> [Page extract]:
========================

Skip to content

RTree: Count points in the neighbourhoods within each point of another set of points

An answer to this question on Stack Overflow.

Question

Why is this not returning a count of number of points in each neighbourhoods (bounding box)?

import geopandas as gpd
def radius(points_neighbour, points_center, new_field_name, r):
    """
    :param points_neighbour:
    :param points_center:
    :param new_field_name: new field_name attached to points_center
    :param r: radius around points_center
    :return:
    """
    sindex = points_neighbour.sindex
    pts_in_neighbour = []
    for i, pt_center in points_center.iterrows():
        nearest_index = list(sindex.intersection((pt_center.LATITUDE-r, pt_center.LONGITUDE-r, pt_center.LATITUDE+r, pt_center.LONGITUDE+r)))
        pts_in_this_neighbour = points_neighbour[nearest_index]
        pts_in_neighbour.append(len(pts_in_this_neighbour))

========================

> [Dataset content]:

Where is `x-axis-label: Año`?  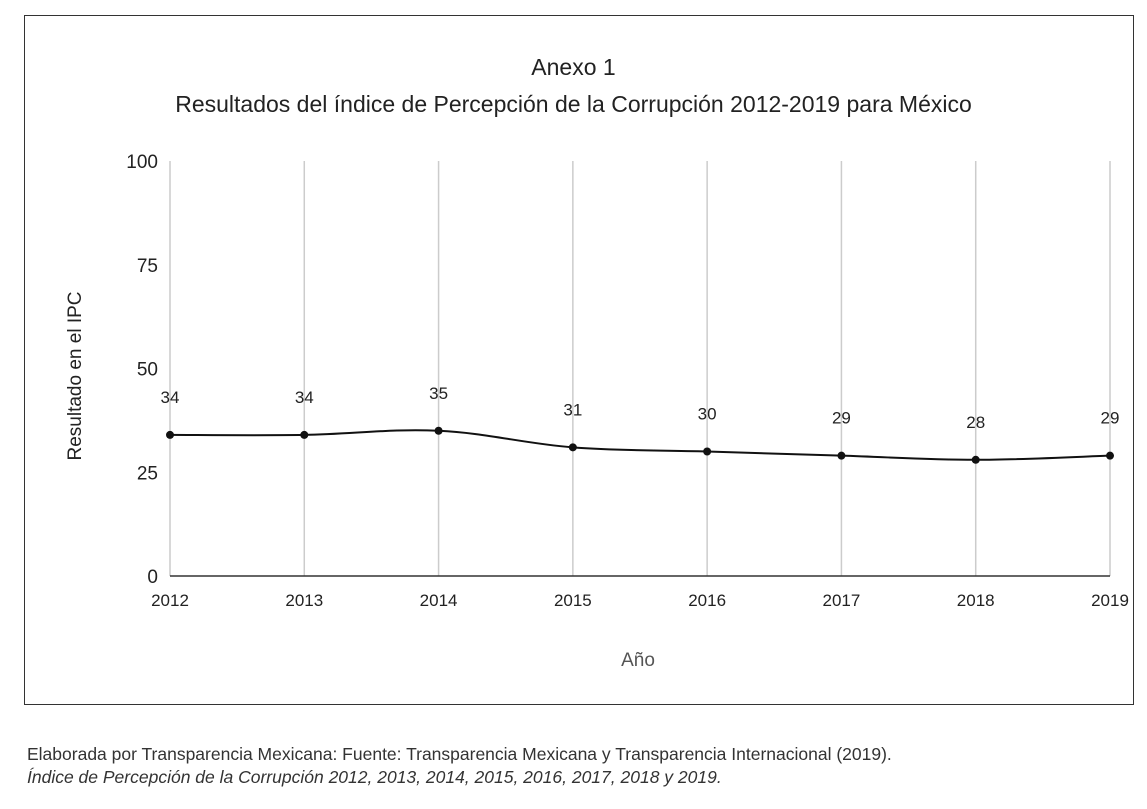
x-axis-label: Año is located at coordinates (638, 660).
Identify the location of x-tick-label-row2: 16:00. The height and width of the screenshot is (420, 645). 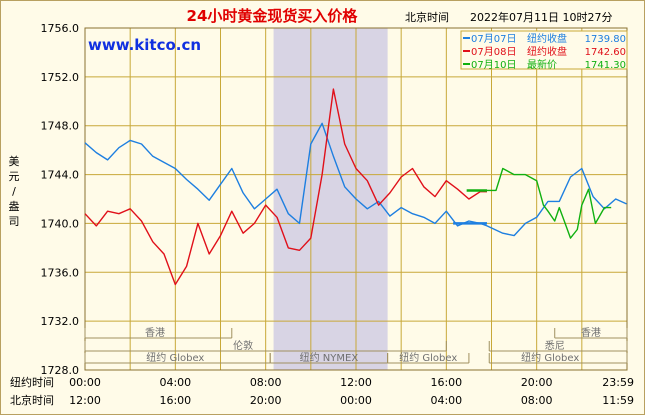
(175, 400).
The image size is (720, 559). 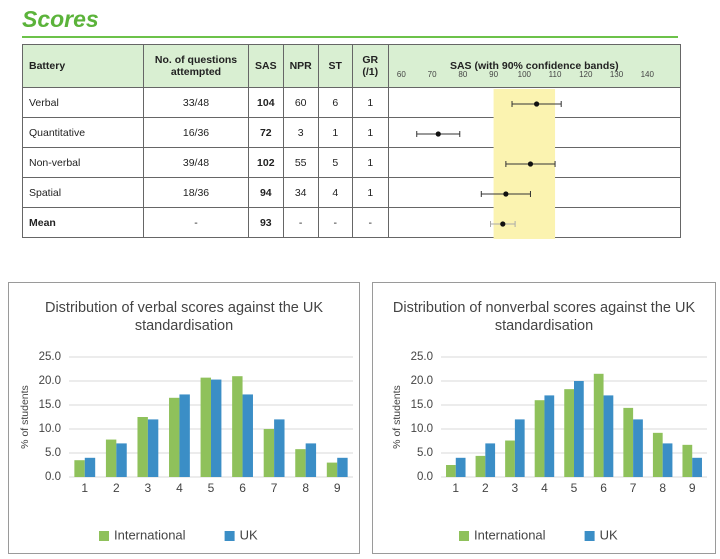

========================

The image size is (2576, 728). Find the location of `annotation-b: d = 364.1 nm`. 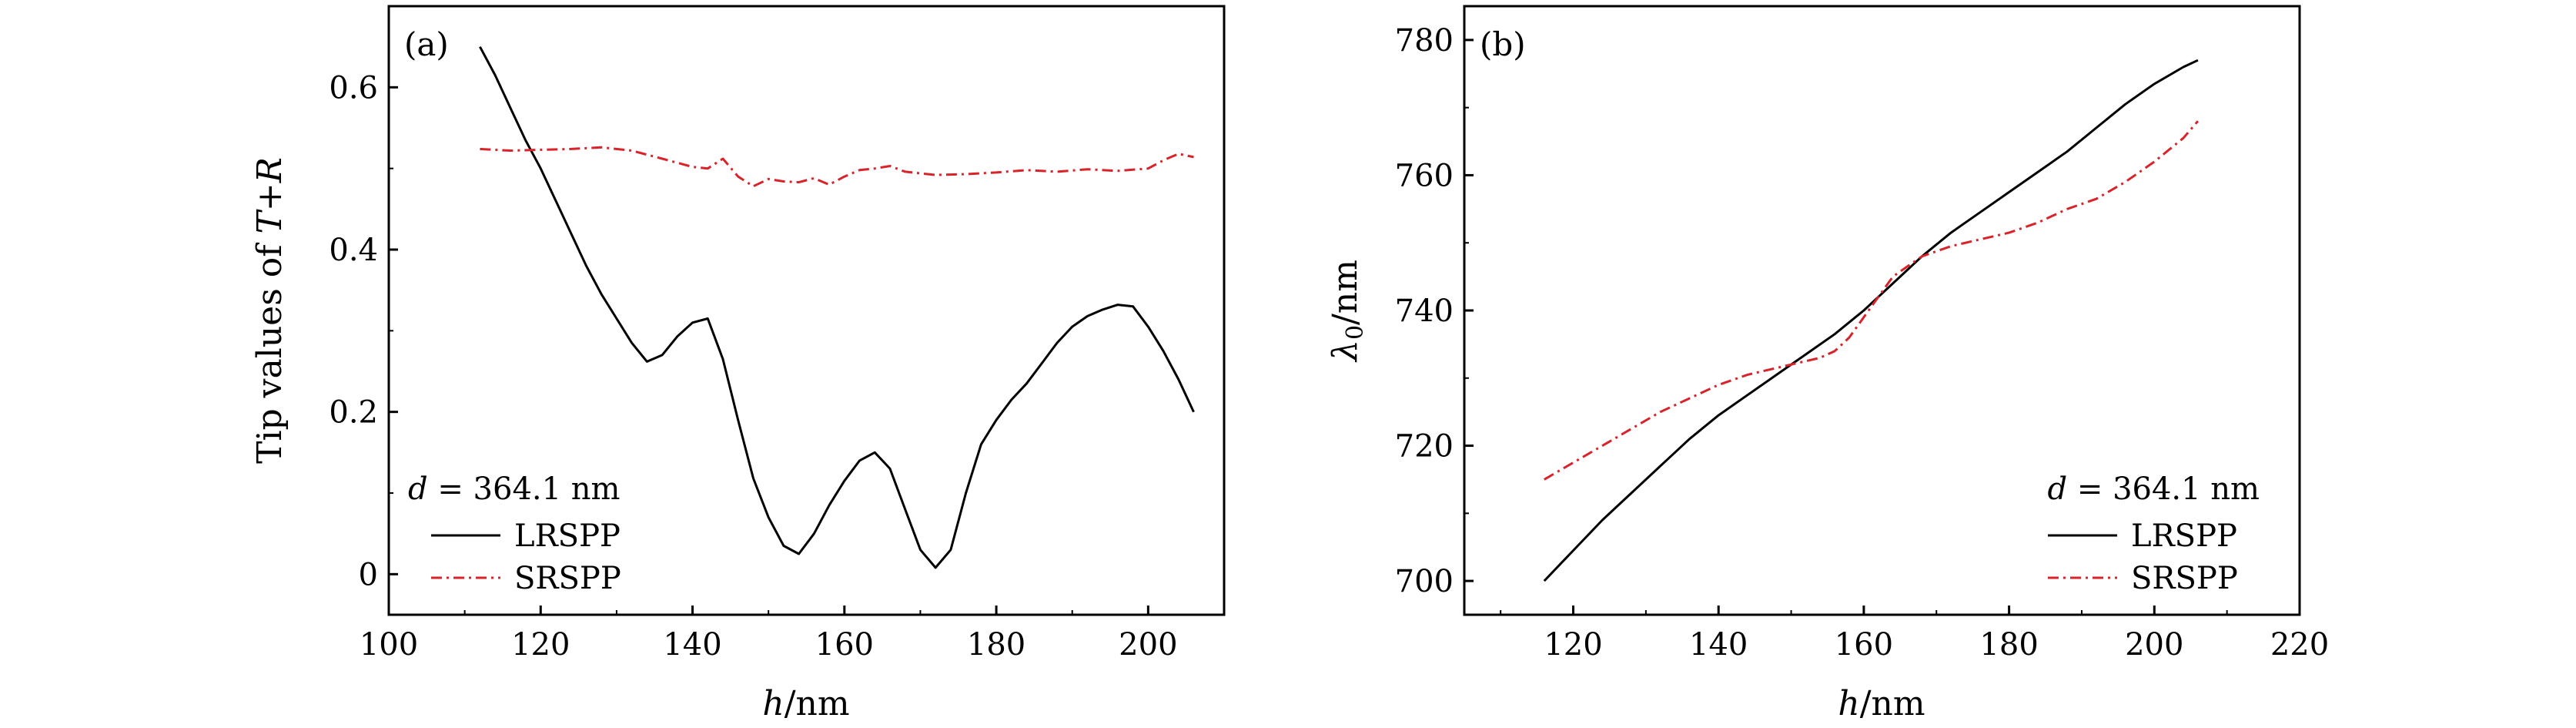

========================

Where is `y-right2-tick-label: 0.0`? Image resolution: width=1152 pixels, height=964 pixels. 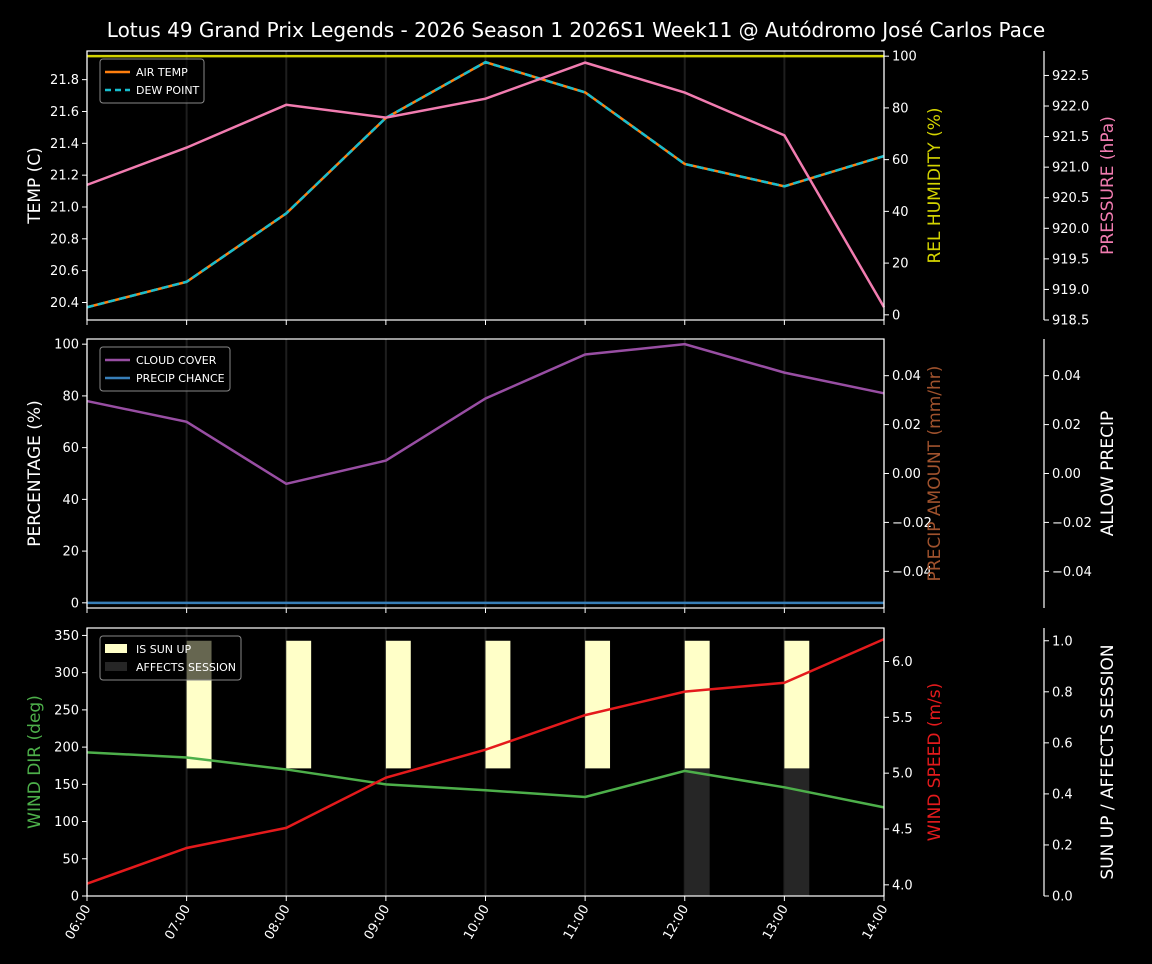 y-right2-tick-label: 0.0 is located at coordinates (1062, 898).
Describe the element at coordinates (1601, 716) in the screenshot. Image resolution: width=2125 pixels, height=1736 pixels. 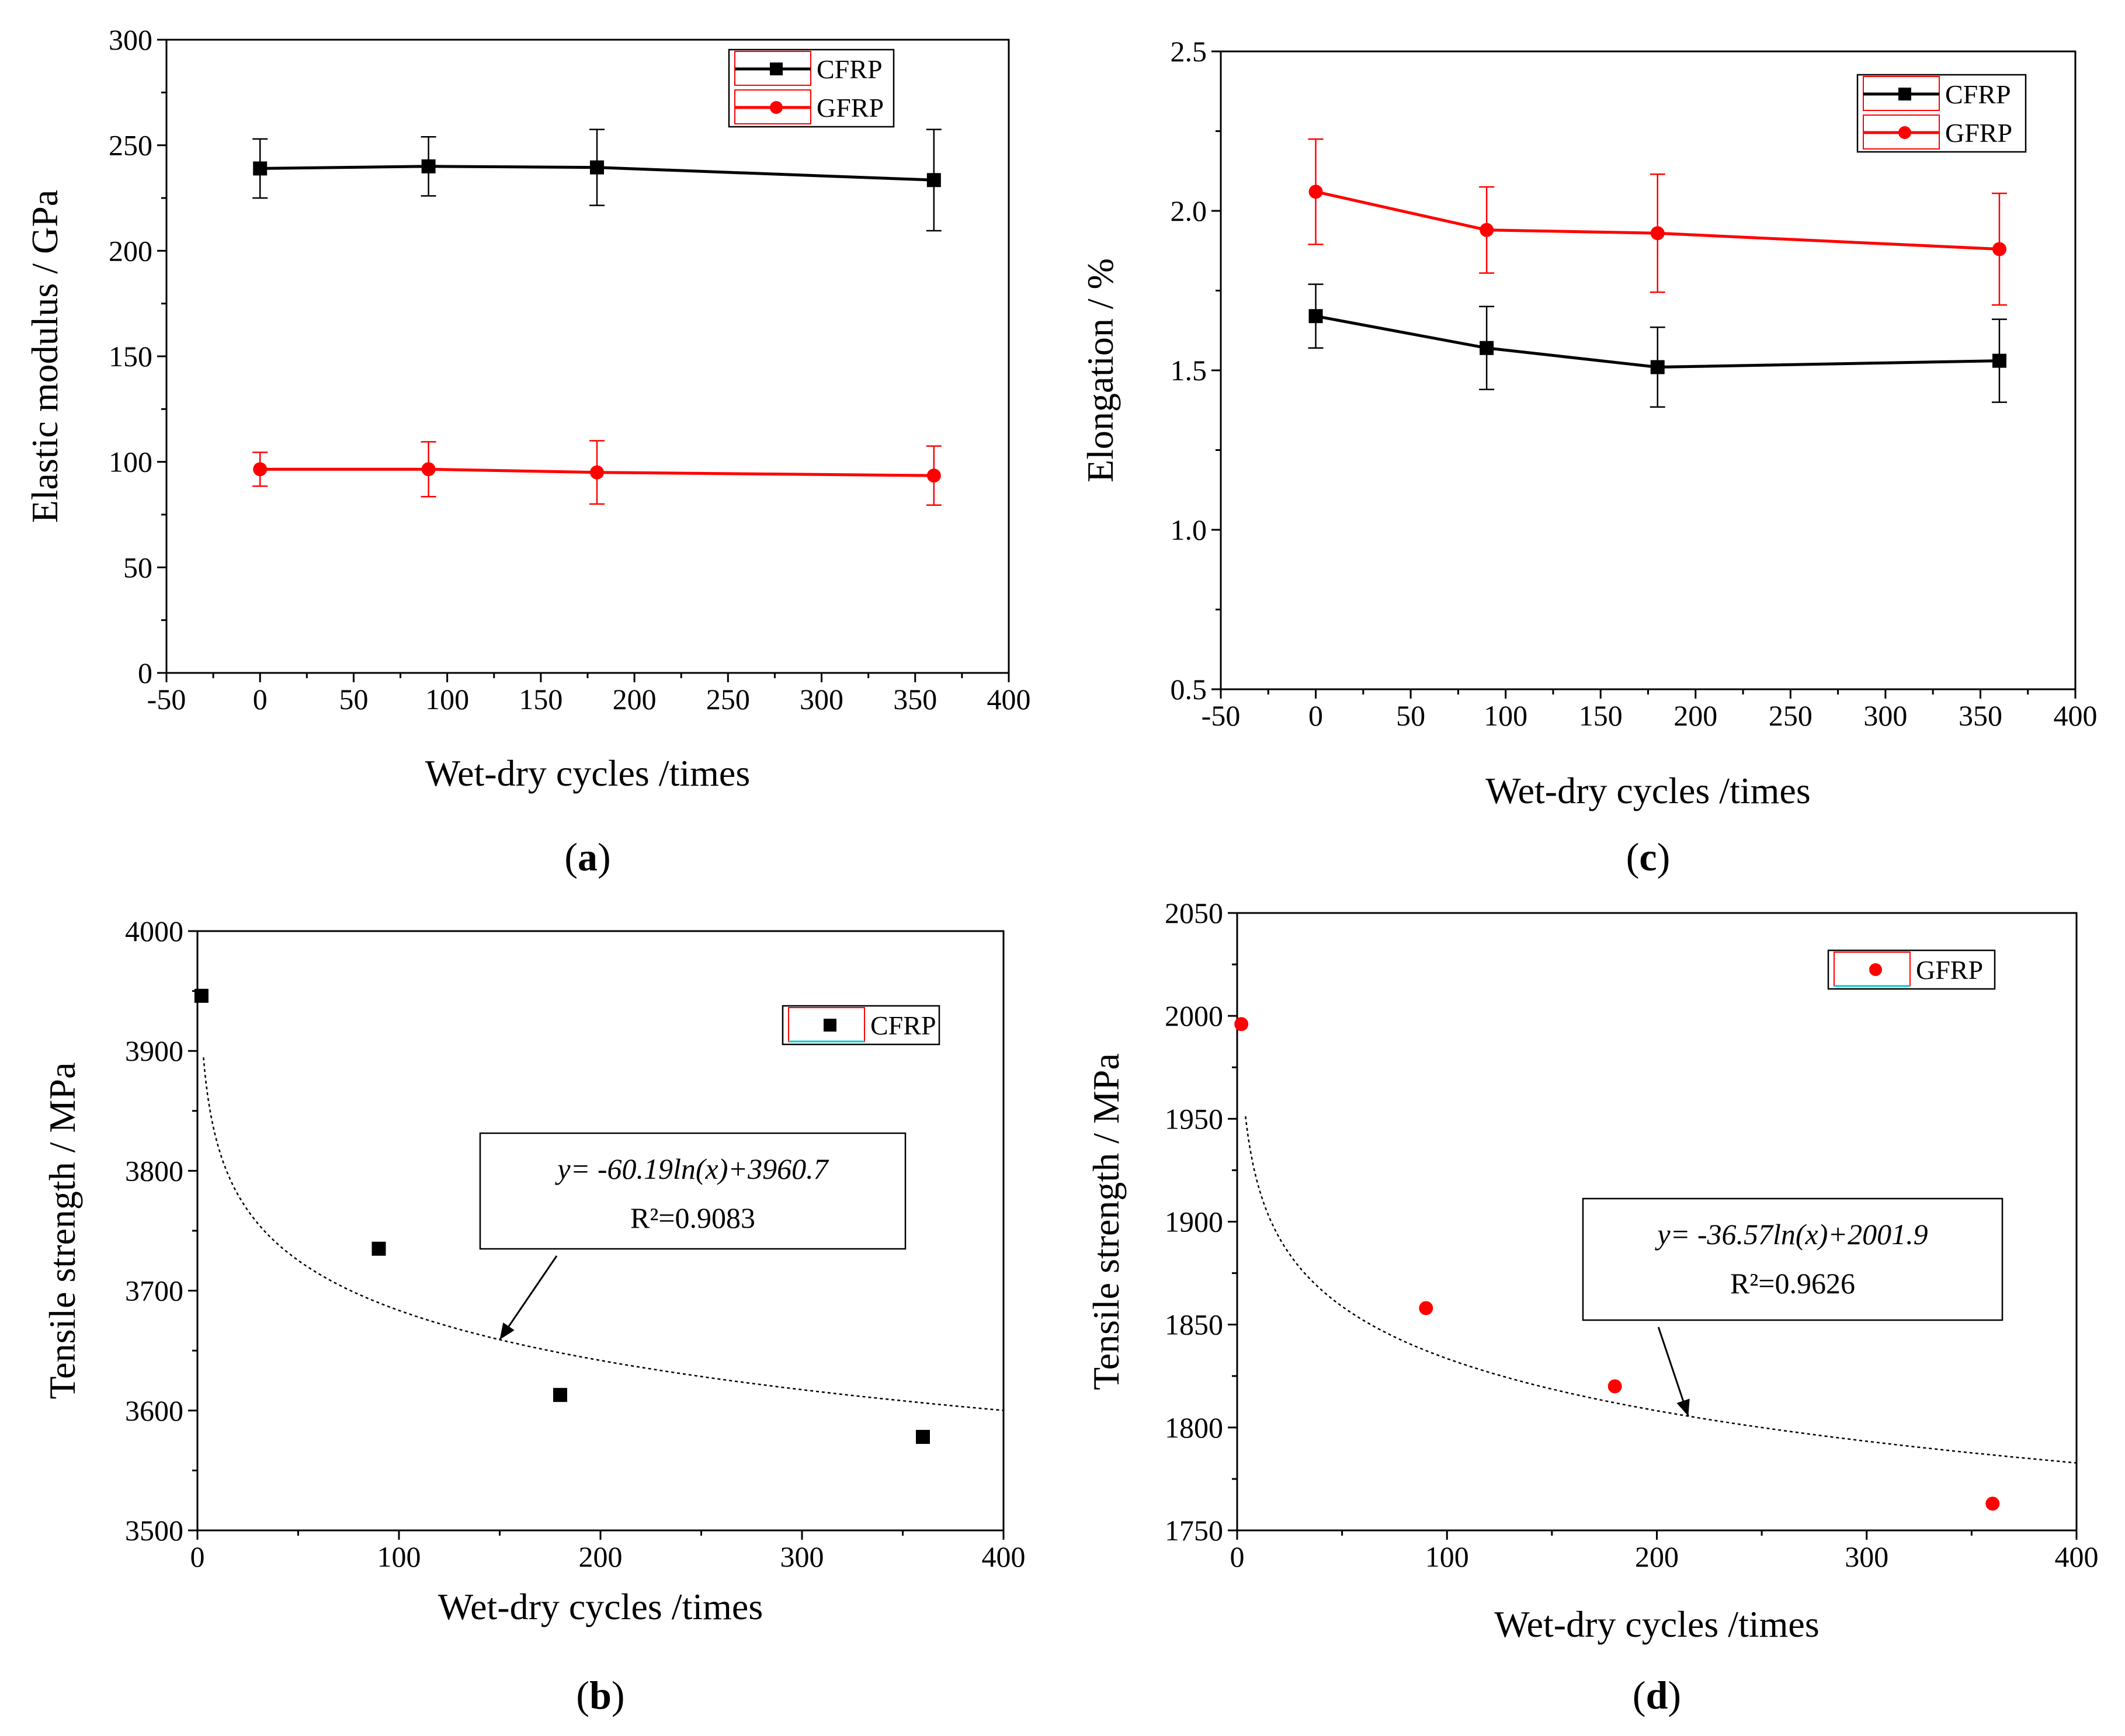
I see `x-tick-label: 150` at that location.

========================

> [List of tasks]:
• a. In the listing, repeat the lines from the one that contains "Describe the element" through the one that contains "at that location.", and leave the pictures out.
• b. Pick up the page extract on counting points in neighborhoods with an R-tree spatial index at the point where it stops.
The page extract and the listing were taken from unrelated sources.

> [Task responses]:
• a.
Describe the element at coordinates (1601, 716) in the screenshot. Image resolution: width=2125 pixels, height=1736 pixels. 
I see `x-tick-label: 150` at that location.

• b.
    points_center[new_field_name] = gpd.GeoSeries(pts_in_neighbour)

Every loop gives the same result.

Second question, how can I find k-th nearest neighbour?

More information about the problem itself:

  • We are doing it at a very small scale e.g. Washington State, US or British Columbia, Canada

  • We hope to utilize geopandas as much as possible since it's similar to pandas and supports spatial indexing: RTree

  • For example, sindex here has method nearest, intersection, etc.

Please comment if you need more information. This is the code in class GeoPandasBase

@property
def sindex(self):
    if not self._sindex_generated:
        self._generate_sindex()
    return self._sindex

I tried Richard's example but it didn't work

def radius(points_neighbour, points_center, new_field_name, r):
    """
    :param points_neighbour:
    :param points_center:
    :param new_field_name: new field_name attached to points_center
    :param r: radius around points_center
    :return:
    """
    sindex = points_neighbour.sindex
    pts_in_neighbour = []
    for i, pt_center in points_center.iterrows():
        pts_in_this_neighbour = 0
        for n in sindex.intersection(((pt_center.LATITUDE-r, pt_center.LONGITUDE-r, pt_center.LATITUDE+r, pt_center.LONGITUDE+r))):
            dist = pt_center.distance(points_neighbour['geometry'][n])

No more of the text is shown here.